One of the more interesting recommendations was to “Consider whether adding friction can help customers with their decisions and how it may affect customer choice”. This is counter-intuitive to the way customer-journeys are usually designed; however, it is a good reminder that sometimes, compliance can cause friction – and the real “art” is how to create a customer-journey that is both compliant and as smooth as possible.

This takes us back again to the “rubber-stamp” providers – they will, undoubtedly, avoid asking any question which may reduce the “pass rates”. However, the FCA makes it very clear that this may lead to the firm being seen as incompliant.

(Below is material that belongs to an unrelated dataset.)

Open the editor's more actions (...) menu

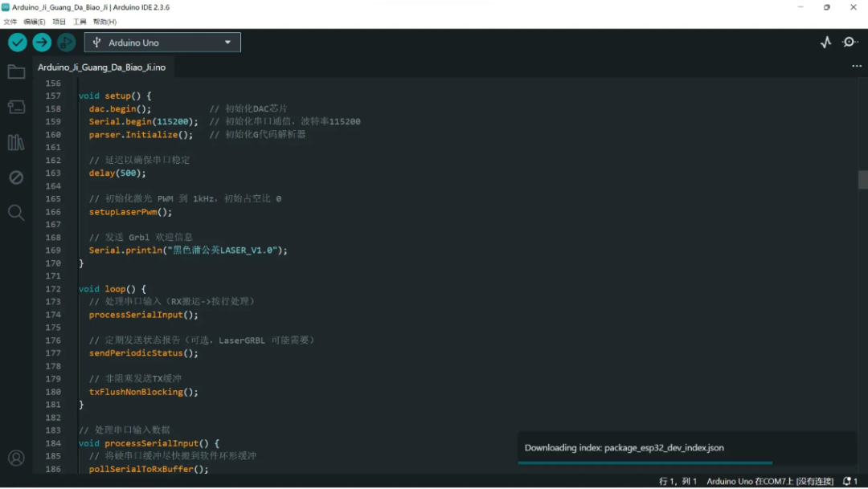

A good example of that is client classification. Many firms rely on “self assessment”, requiring the applicant to declare they are “retail”, “professional” etc. This, despite this not being compliant with many regulatory frameworks, which impose the obligation to perform the assessment on the firm itself.

Many do so, as they believe client classification rules are cumbersome, and may create friction that will lead to drop-off during the journey. However, as we can learn from the fact that over 97% of journeys in the Muinmos platform have been completed (and the Muinmos platform includes also automated client classification, suitability assessment, product appropriateness assessment, and much more), if done correctly, with AI-adaptive journeys etc., this “friction” does not materially affect drop-off rates.

In Conclusion

The trend here is very clear:

1. Regulators will continue to scrutinize the use and implementation of RegTech solutions by financial institutions.

2. Solutions which are not real compliance solutions, and are more of a “rubber-stamp” provider, will not be seen as fulfilling compliance requirements, and institutions can therefore no longer “hide” behind the use of such solutions and claim compliance.

3. Firms who have invested in solutions that are not fit-for-purpose can see their investment lost, and even result in the need for further investment in the form of hefty fines and costly remediation steps.